As we approach the Federal Reserve’s next rate-setting meeting in mid-September, market watchers eagerly wait to see whether the central bank will lower its benchmark rate. Because a drop in the federal funds rate leads to lower rates on loans, it can boost personal and corporate borrowing — and so investors and economists view lower rates as a driver of growth.

Conversely, savers have less reason for exuberance at the prospect of a Fed rate cut. In addition to spurring lower borrowing costs, such a move would also result in declines in the juicy interest rates of savings accounts that many have been enjoying in recent years.

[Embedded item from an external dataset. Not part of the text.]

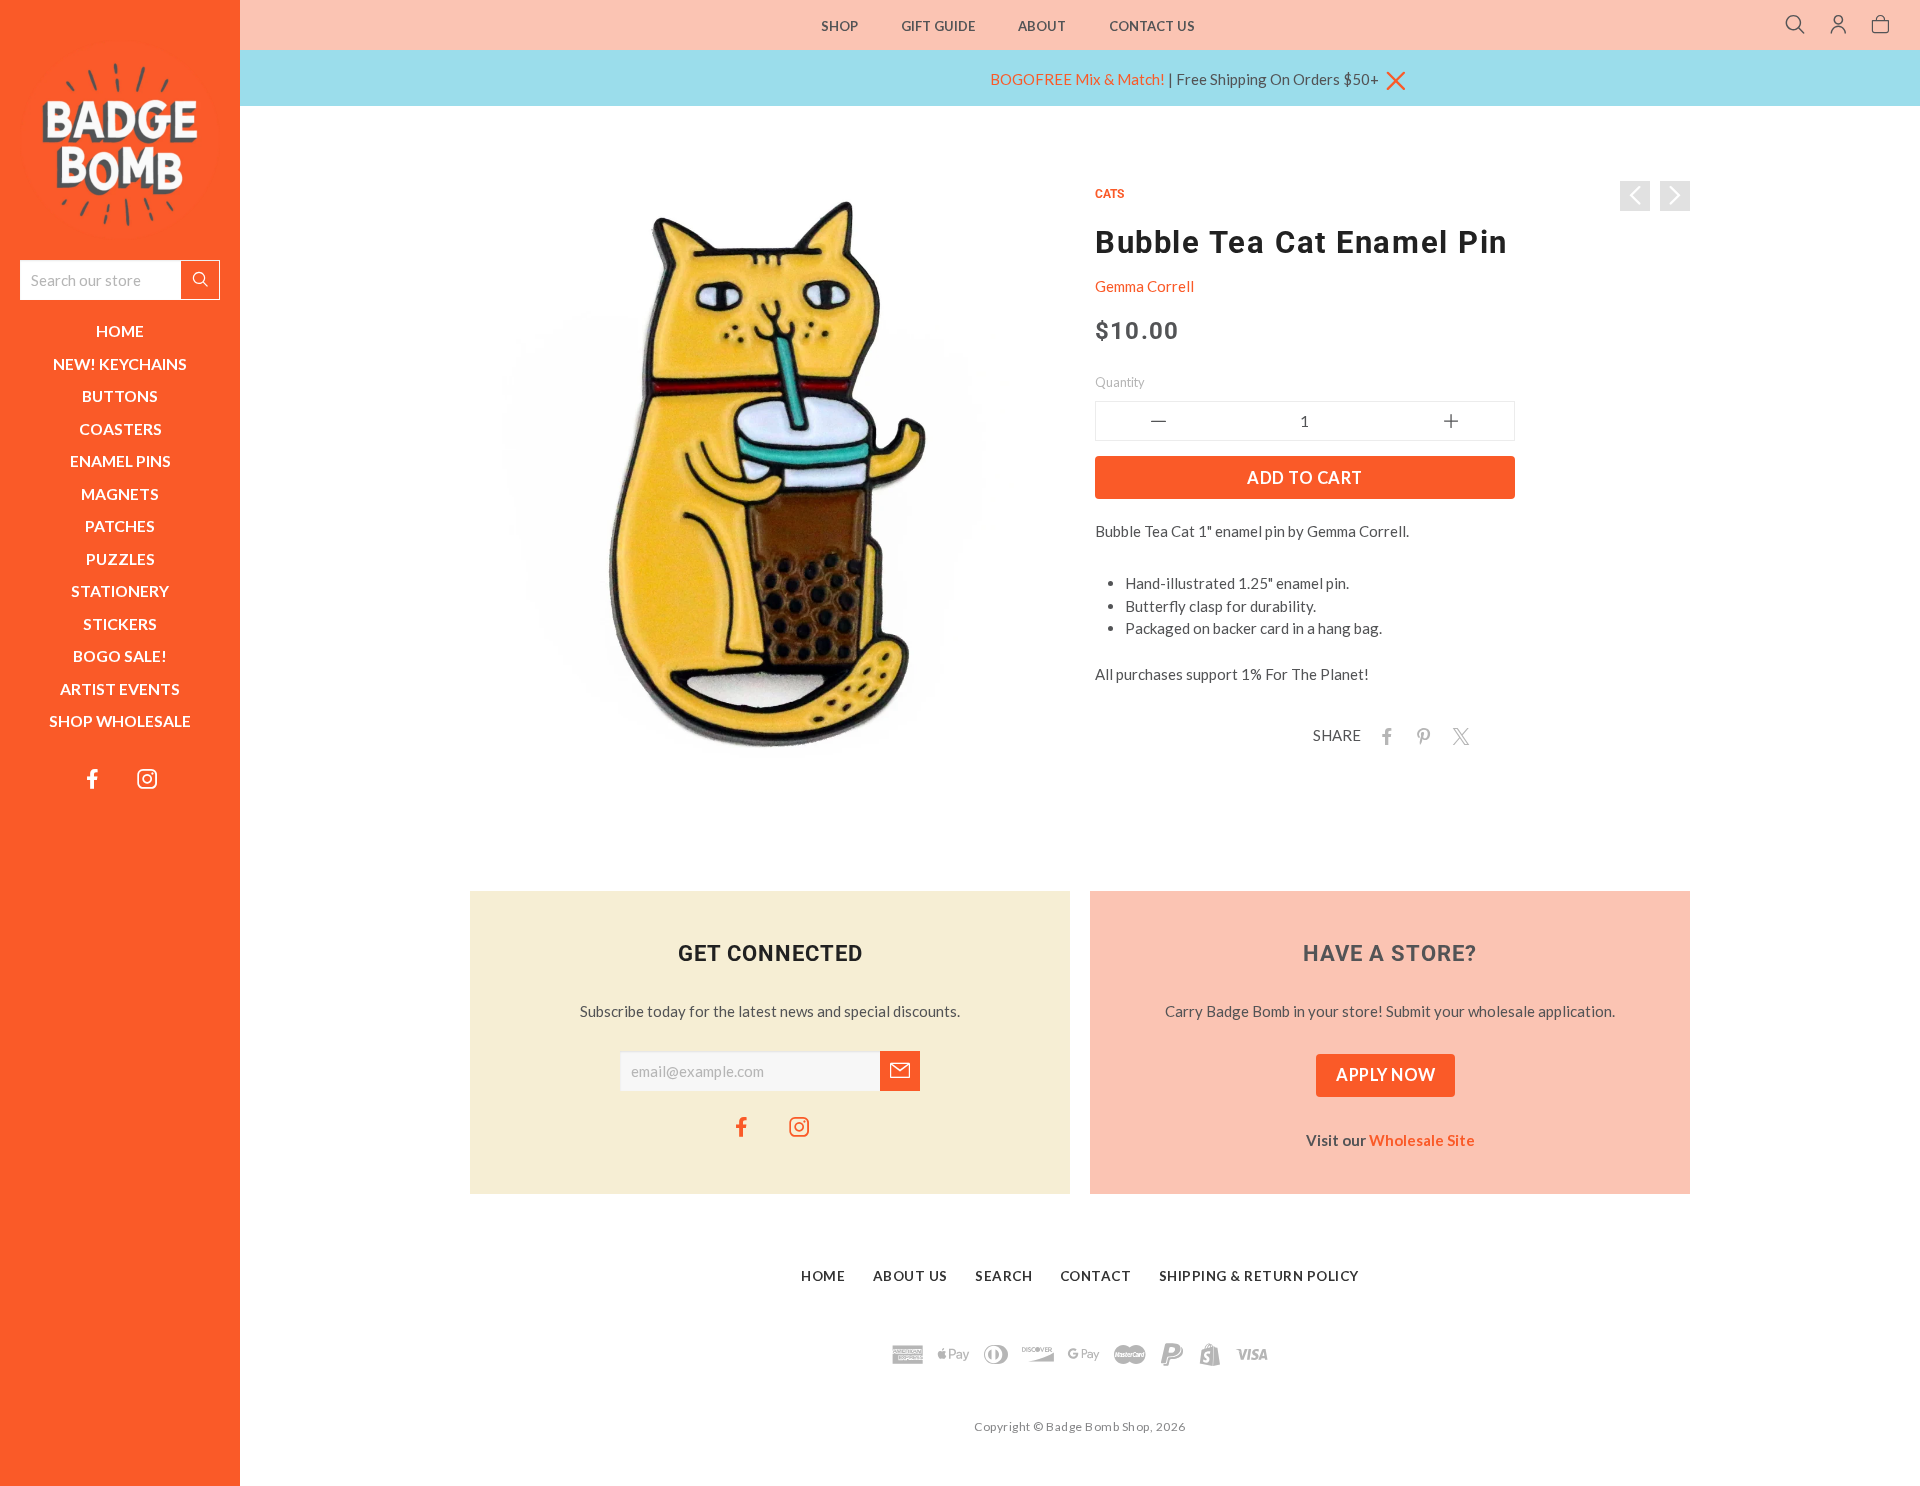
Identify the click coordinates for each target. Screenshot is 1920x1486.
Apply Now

Because savings account yields are variable, banks can choose to change them at any time — whether due to Fed rate changes or the need to bring in more deposits. For now, the best high-yield savings accounts are earning annual percentage yields (APYs) above 4 percent.

Today’s best savings account rates

The top savings account APY has slid by around 15 basis points since April, among financial institutions monitored by Bankrate’s editorial staff. Today, the leading rate is 4.35 percent APY, with several runners-up offering 4.30 percent APY.

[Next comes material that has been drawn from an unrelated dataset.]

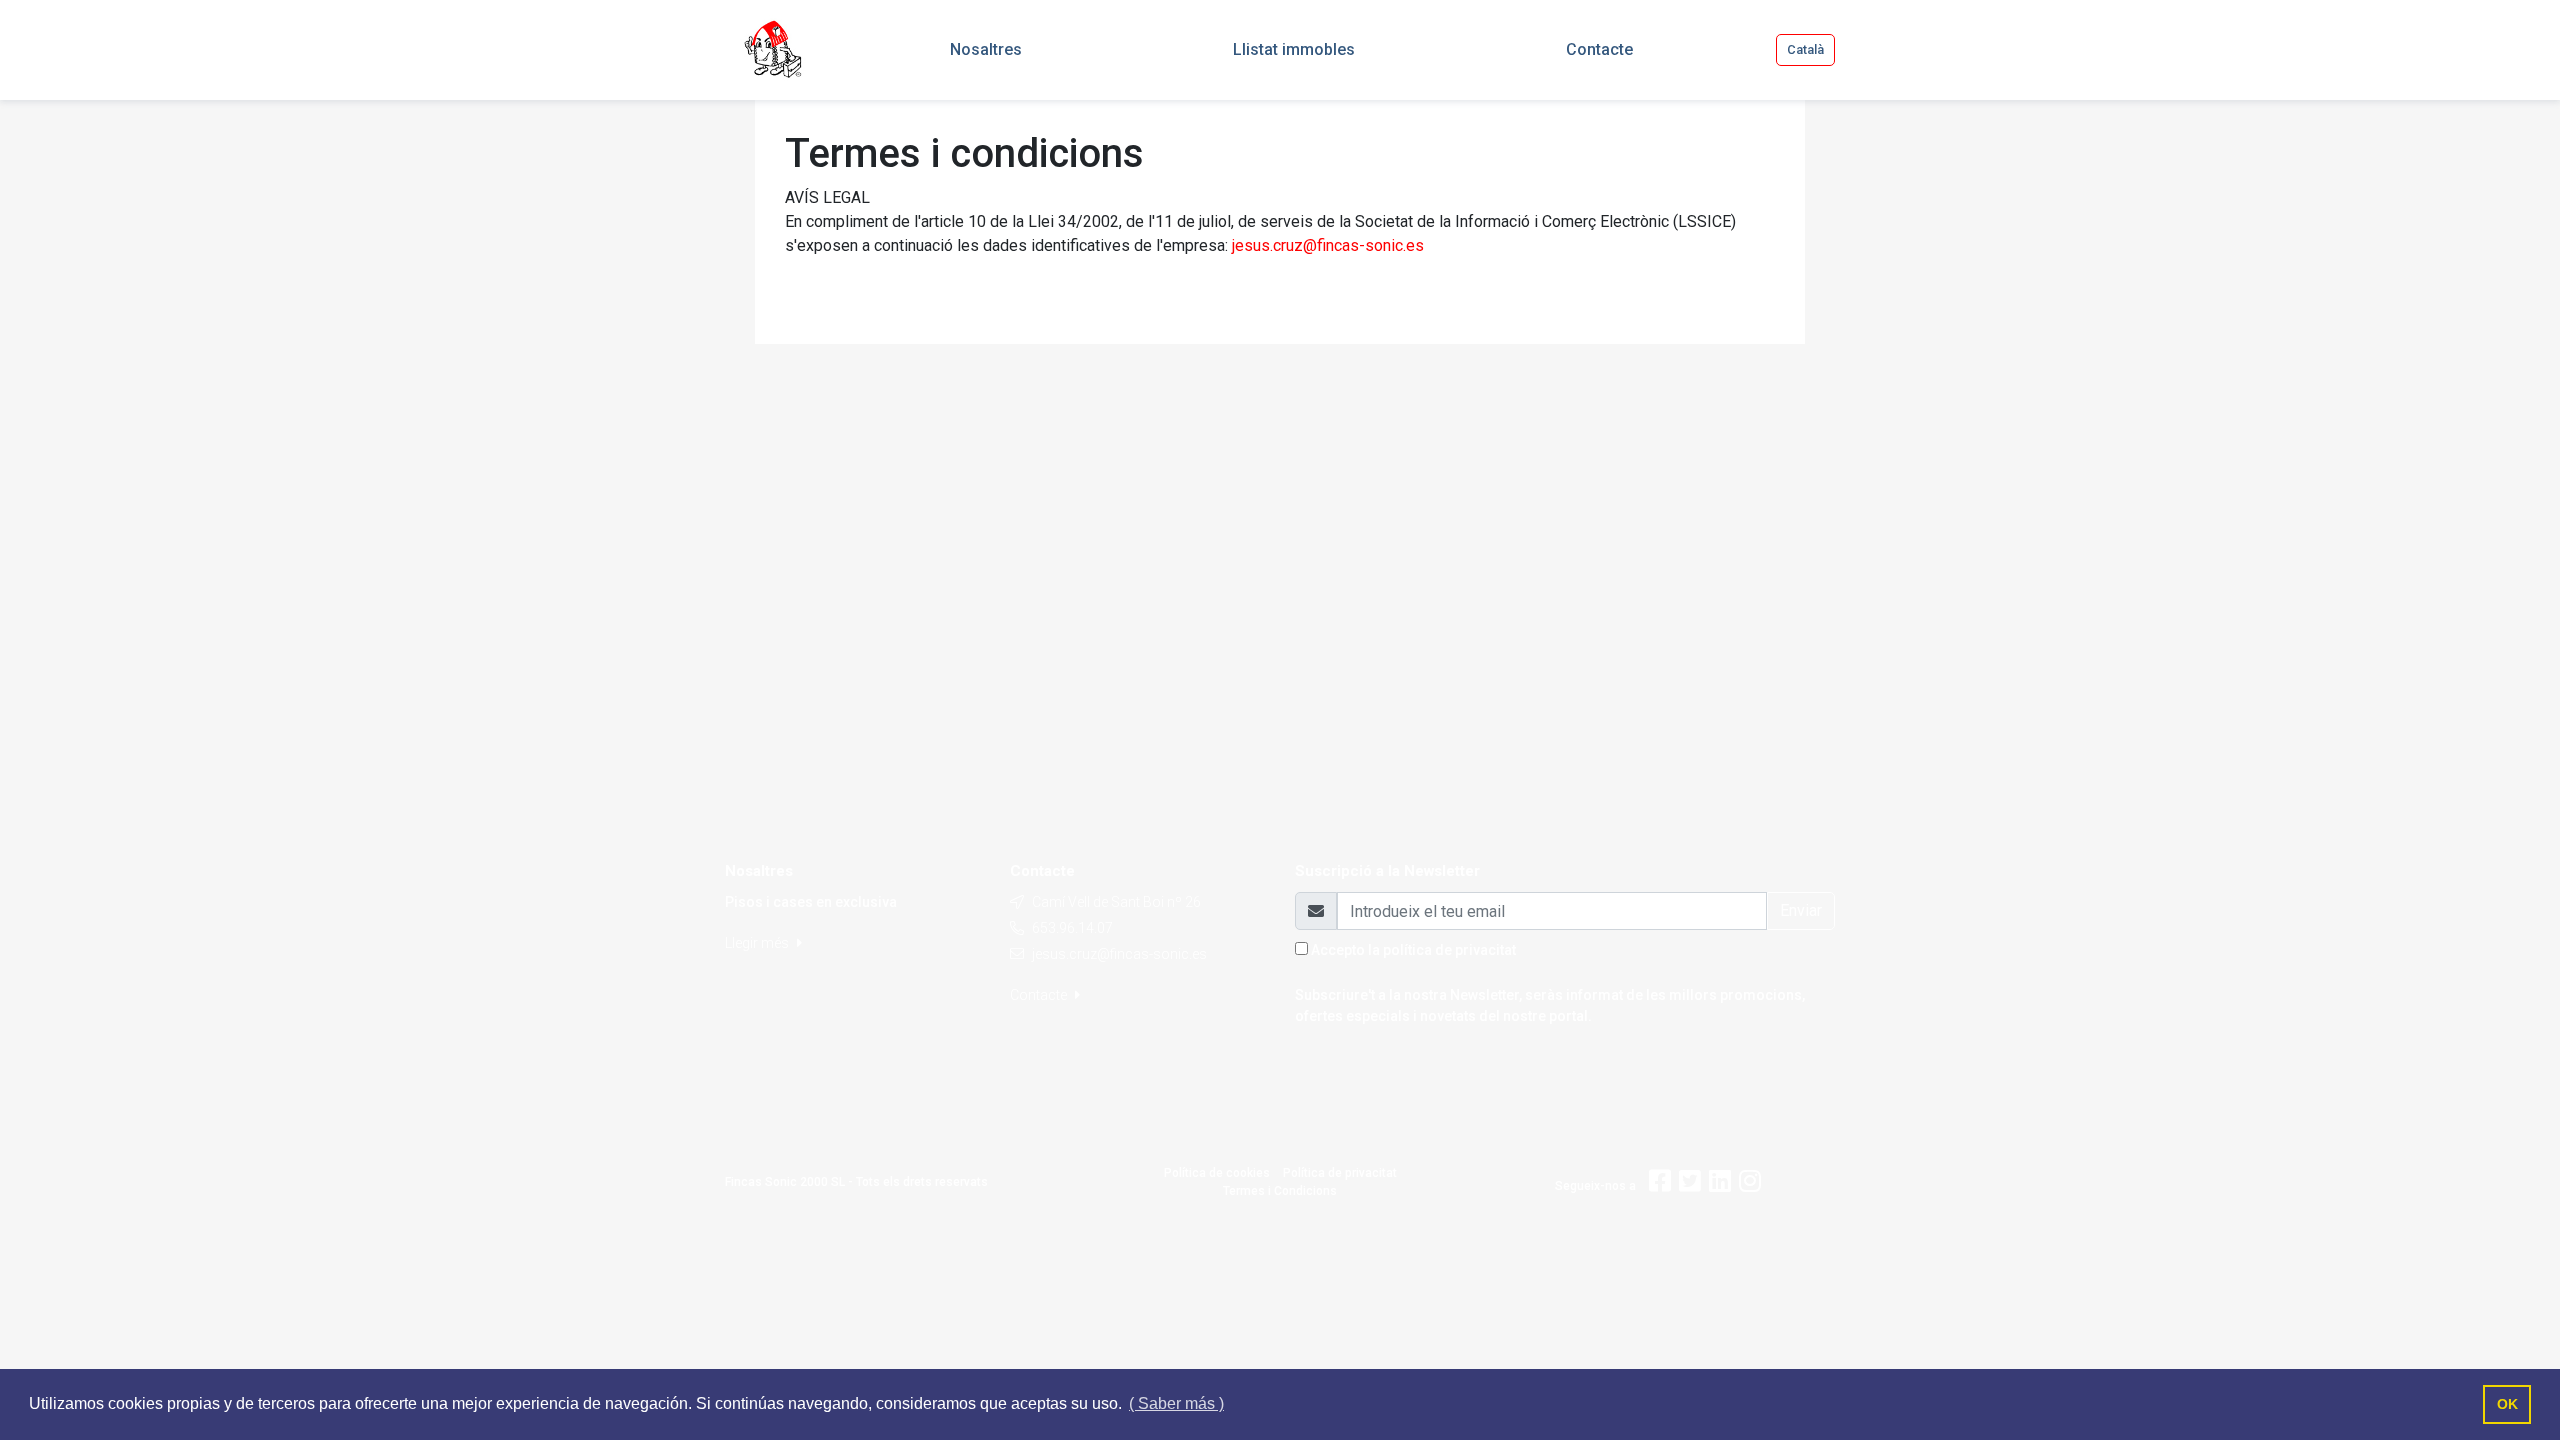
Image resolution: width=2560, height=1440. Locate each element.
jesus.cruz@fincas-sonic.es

Here’s a closer look at the leading rates offered by Federal Deposit Insurance Corp. (FDIC)-member banks:

Note: APYs may have changed since they were last updated and may vary by region for some products.

Latest news from the Federal Reserve

The Federal Reserve decided not to change rates at its last Federal Open Market Committee (FOMC) meeting in July for the fifth consecutive policy meeting. Prior to that, officials lowered rates by a total of one percentage point, or 100 basis points, at three meetings in late 2024. APYs on competitive deposit accounts decreased leading up to those Fed rate cuts, and in their wake.

When weighing inflationary pressures and a weakening jobs market, Fed officials may take action by lowering rates when they meet September 16-17. Though that’s not a guarantee, the majority of interest rate traders believe the Fed will cut rates at that meeting, according to data from CME Group.

Trump attempts to fire Fed governor Lisa Cook

Policymakers have held rates steady so far in 2025, political pressure from President Donald Trump to lower rates notwithstanding. In recent news, Trump posted a termination letter to Fed Governor Lisa Cook on social media last week, citing allegations she made false statements on home mortgage applications. The move was described by some as an attack on the Fed as the president pushes for rates to be lowered.

Cook subsequently filed a lawsuit that states the effort to fire her is unlawful and seeks to bar the Fed from removing her.

Neither the type of ‘offense’ the President cited nor the threadbare evidence against Governor Cook would constitute ’cause’ for removal even if the President’s allegations were true — which they are not.

— Language in a temporary restraining order filed by Fed Governor Lisa Cook

Powell talks rate cuts at Jackson Hole

At an annual central banking forum in Jackson Hole, Wyoming in August, Fed Chair Jerome Powell suggested the Fed may be on track for a September rate cut. He referred to signs of a softening job market, while also mentioning the risk of Trump’s tariffs causing higher inflation.

With “policy in restrictive territory, the baseline outlook and the shifting balance of risks may warrant adjusting our policy stance,” Powell said at the forum.

Putting the pieces together, what are the implications for monetary policy? In the near term, risks to inflation are tilted to the upside, and risks to employment to the downside—a challenging situation. When our goals are in tension like this, our framework calls for us to balance both sides of our dual mandate.

— Jerome Powell | Chairman, Board of Governors of the Federal Reserve

What falling rates mean for savers

A lower federal funds rate would likely cause APYs on competitive savings accounts to fall, in turn. Even if APYs were to slide further, an FDIC-insured bank account remains a safe, stable place to set aside funds for emergencies or other short-term savings goals.

No matter what happens with rates, the primary benefit of a federally insured savings account is that it provides a safe place for a liquid emergency fund. An added bonus is the elevated rates savers have been enjoying on high-yield savings accounts in recent years.

— Karen Bennett, Senior Consumer Banking Reporter | Bankrate

Consider a CD

If you have three to six months’ worth of expenses in a liquid savings account, a certificate of deposit CD could be a place to earn a guaranteed rate on additional funds. Currently, the best CD rates are similar to those of top high-yield savings accounts. The beauty of a fixed-rate CD in a falling-rate environment is it earns the same rate throughout its entire term — even if the going rates on new CDs decline.

Before committing funds to a CD, however, be sure you’re able to part with the money for the entire duration of the term. This is because most CDs charge an early withdrawal penalty if you take out the money before they mature. This could negate some or all of the interest the CD would earn.

Bottom line

All eyes will be on the Fed when officials decide whether to change rates during the next FOMC meeting in mid-September. For now, competitive savings accounts continue to earn high yields, which is an extra bonus for consumers who use savings accounts as a safe, stable place to save for their goals.